+++ EXCERPTED TEXT
Ultimately, family is the closest relationship we experience in this life. At birth, we enter into a relationship with those we will share our lives with on a daily basis throughout our childhood. As we grow, the quality of that relationship dictates how we will interact with family and friends as our relationships expand. With this in mind focusing on your family relationships should take top priority.
It’s easy to get lost in the hustle and bustle of everyday life. The best thing you can do for yourself and those you share your life with, is to stay grounded and make a conscious effort to stay connected with your family. Children require unlimited attention. During these times a few insignificant efforts on your part can transform into very significant feelings of acceptance as they mature. Children inevitably demand our attention most when we’re the busiest, they cry and prod for our attention, and seemingly babble endlessly about nothing at all. Take the time to stop what you’re doing and offer your undivided attention, if only for a moment. This small act can calm the restless feelings children acquire when the world is revolving so quickly around them.
++++++
▶ _SET TASKS_
[1] In the text on family relationships:
(a) What dictates how we will interact with family and friends as our relationships expand?
(b) How much attention do children require?
(c) When do children demand our attention most?
[2] Can you proceed with the text on family relationships, picking up right after its final sentence?
+++ PROVIDED INFORMATION
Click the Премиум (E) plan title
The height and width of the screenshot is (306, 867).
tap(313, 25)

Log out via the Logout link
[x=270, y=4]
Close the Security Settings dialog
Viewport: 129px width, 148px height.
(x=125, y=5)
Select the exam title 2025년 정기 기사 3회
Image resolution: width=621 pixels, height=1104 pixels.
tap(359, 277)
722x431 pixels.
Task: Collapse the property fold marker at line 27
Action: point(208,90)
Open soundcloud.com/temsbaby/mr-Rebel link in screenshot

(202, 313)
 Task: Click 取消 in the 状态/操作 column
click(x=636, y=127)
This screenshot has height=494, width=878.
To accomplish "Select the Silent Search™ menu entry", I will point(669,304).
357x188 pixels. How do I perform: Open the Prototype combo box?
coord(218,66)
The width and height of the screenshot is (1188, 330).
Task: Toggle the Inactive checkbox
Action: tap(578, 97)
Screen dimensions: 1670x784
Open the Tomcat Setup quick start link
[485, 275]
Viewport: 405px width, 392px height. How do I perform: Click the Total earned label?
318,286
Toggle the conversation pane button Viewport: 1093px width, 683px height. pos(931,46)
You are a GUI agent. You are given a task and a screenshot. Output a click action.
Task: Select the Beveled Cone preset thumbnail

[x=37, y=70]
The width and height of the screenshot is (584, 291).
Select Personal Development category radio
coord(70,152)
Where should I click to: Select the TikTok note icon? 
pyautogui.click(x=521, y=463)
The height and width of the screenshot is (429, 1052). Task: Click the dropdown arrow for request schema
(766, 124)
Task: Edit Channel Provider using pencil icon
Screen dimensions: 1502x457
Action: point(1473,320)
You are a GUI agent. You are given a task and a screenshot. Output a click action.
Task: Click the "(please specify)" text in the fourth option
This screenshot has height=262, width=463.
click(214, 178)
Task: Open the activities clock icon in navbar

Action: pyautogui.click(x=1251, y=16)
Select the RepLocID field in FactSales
++++++
▶ _TASK ANSWERS_
[1]
(a) The quality of the relationship with those we share our lives with daily throughout childhood.
(b) Unlimited attention.
(c) When we're the busiest.

[2]
Dedicate fifteen minutes a day for reading to small children, interact and play with them periodically during your time together. As they grow, consciously spend time with them daily, open topics for discussions and ask them about their day. Talking to your children can give you an early heads up and help prevent potential problems that may arise while they’re at school or away from home.
Select one day a week and devote it to family time, go on an outing, play a board game, or just throw a ball around. Avoid watching TV or DVD’s during this time, this should be a time for you to interact with one another in an effort to allow your family to bond and share what they’ve been doing all week. If you don’t have an entire day to devote to family, it is important to designate a specified period of time you can spend together. Please keep in mind quality time is of the essence, an hour or so will do very little for your families growth.
In addition to devoting one day a week to family, it is important to consistently interact and talk with one another daily. Traditionally, dinner time has been designated as the time for family discussions. In this day and age, society and work demand a big part of our day. Long gone are the days when Moms stayed home tending to household chores, raising kids, and had dinner ready to serve when Dad came through the door at five. Few of us have that luxury now. This doesn’t mean that you can’t designate a meal time as family time. You can sit down with your family for breakfast before starting your day, or you can designate dinner time to be the time you can keep connected.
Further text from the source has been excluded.